# Records for the exercise
□ □ □ □ □
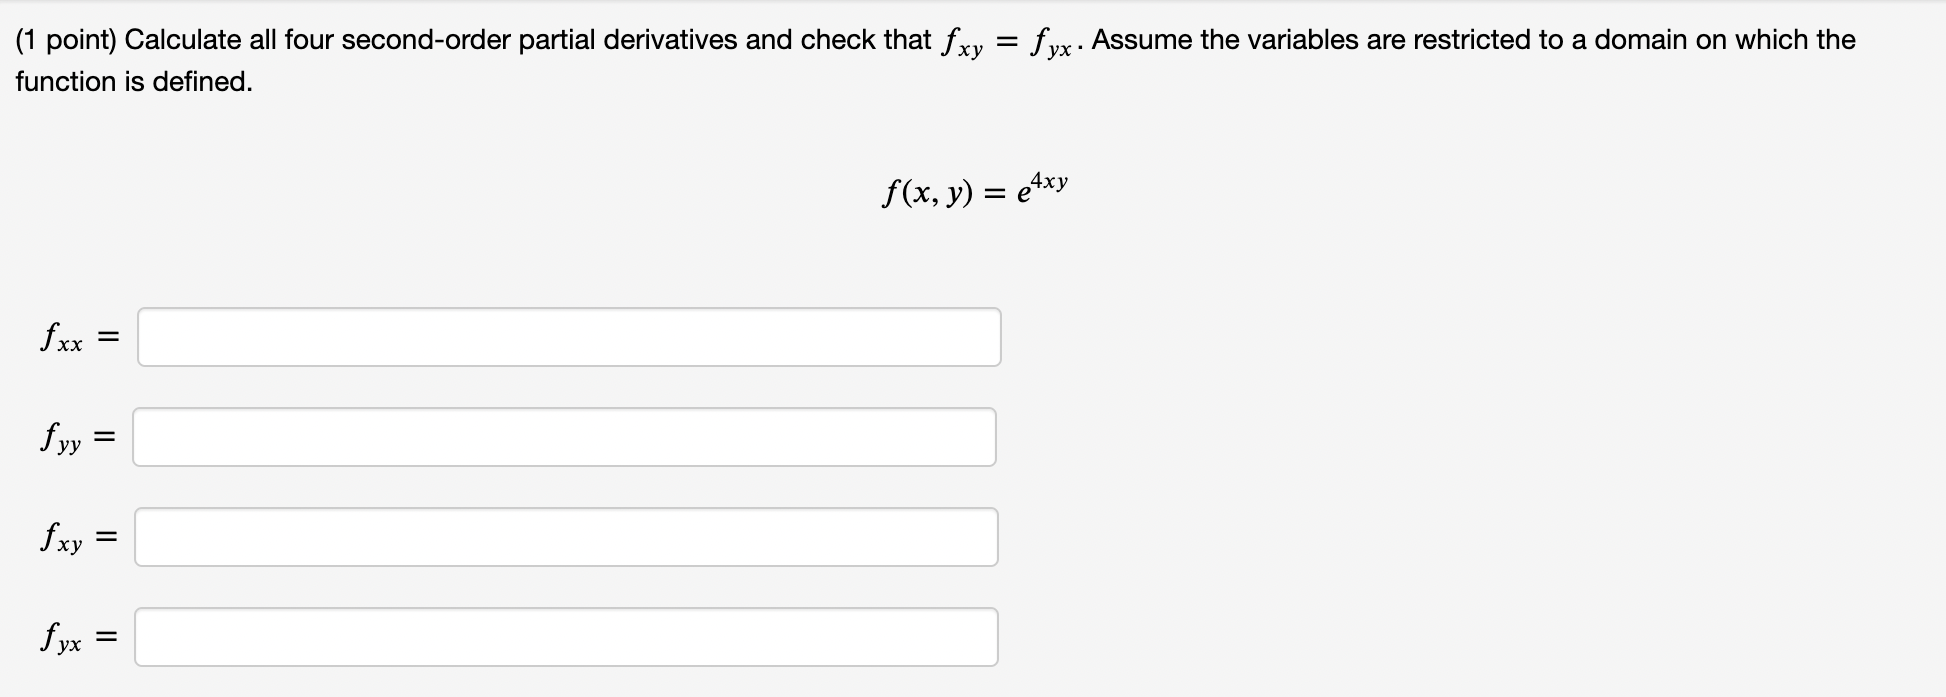This screenshot has width=1946, height=697.
Task: Click the fxy answer input field
Action: [x=565, y=537]
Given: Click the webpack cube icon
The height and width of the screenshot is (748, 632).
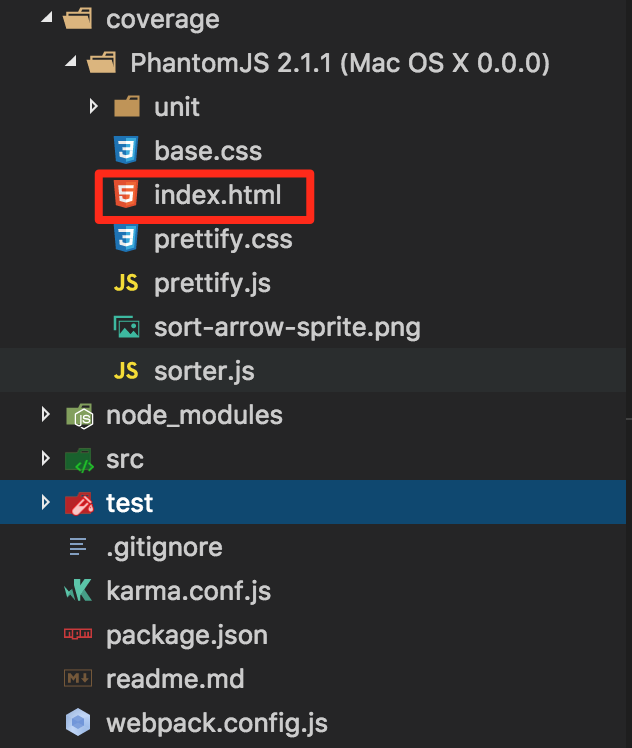Looking at the screenshot, I should [x=78, y=722].
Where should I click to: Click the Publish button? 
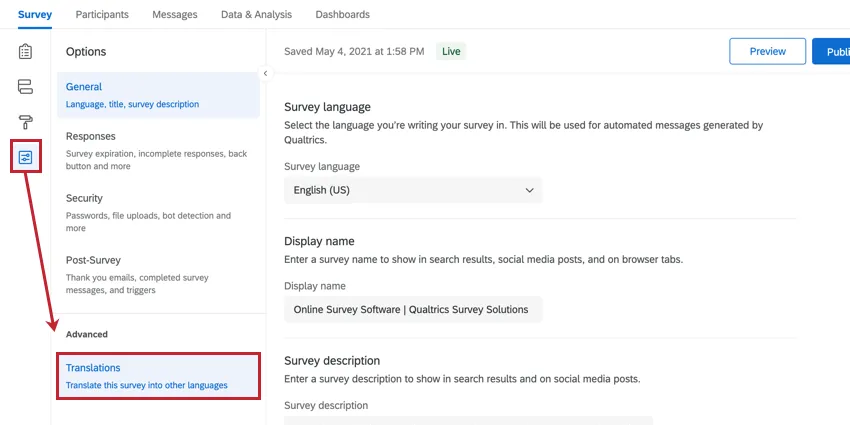coord(831,51)
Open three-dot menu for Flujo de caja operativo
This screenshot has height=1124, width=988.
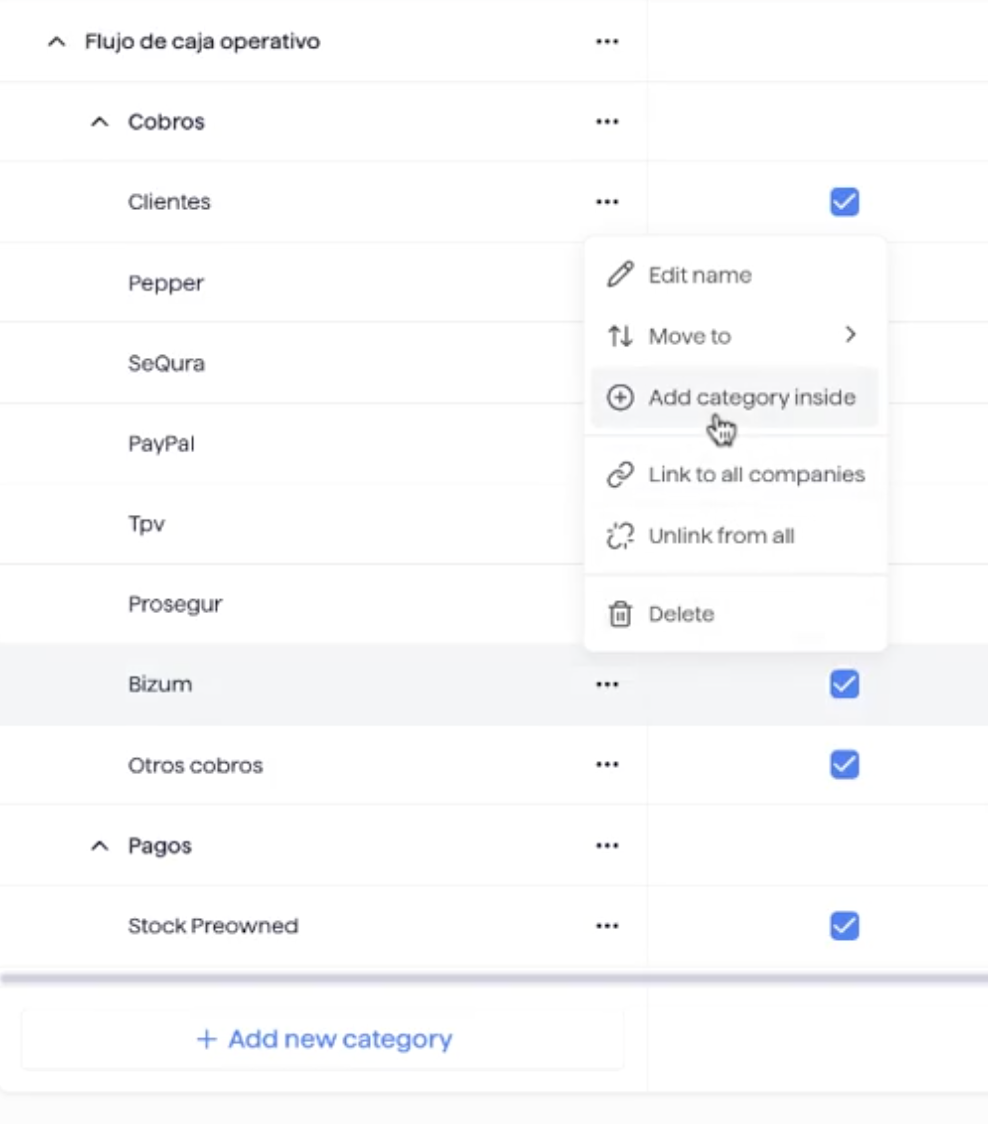pyautogui.click(x=607, y=42)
□ □ □ □ □
# Problem requirements
The response must repeat exactly the lines above from the one with "Given: Click the webpack cube icon" through the one with "Open three-dot menu", including both, and must contain no pictures and no other text.

# Response for this exercise
Given: Click the webpack cube icon
The height and width of the screenshot is (748, 632).
Looking at the screenshot, I should [x=78, y=722].
Where should I click to: Click the Publish button? 
coord(831,51)
Open three-dot menu for Flujo de caja operativo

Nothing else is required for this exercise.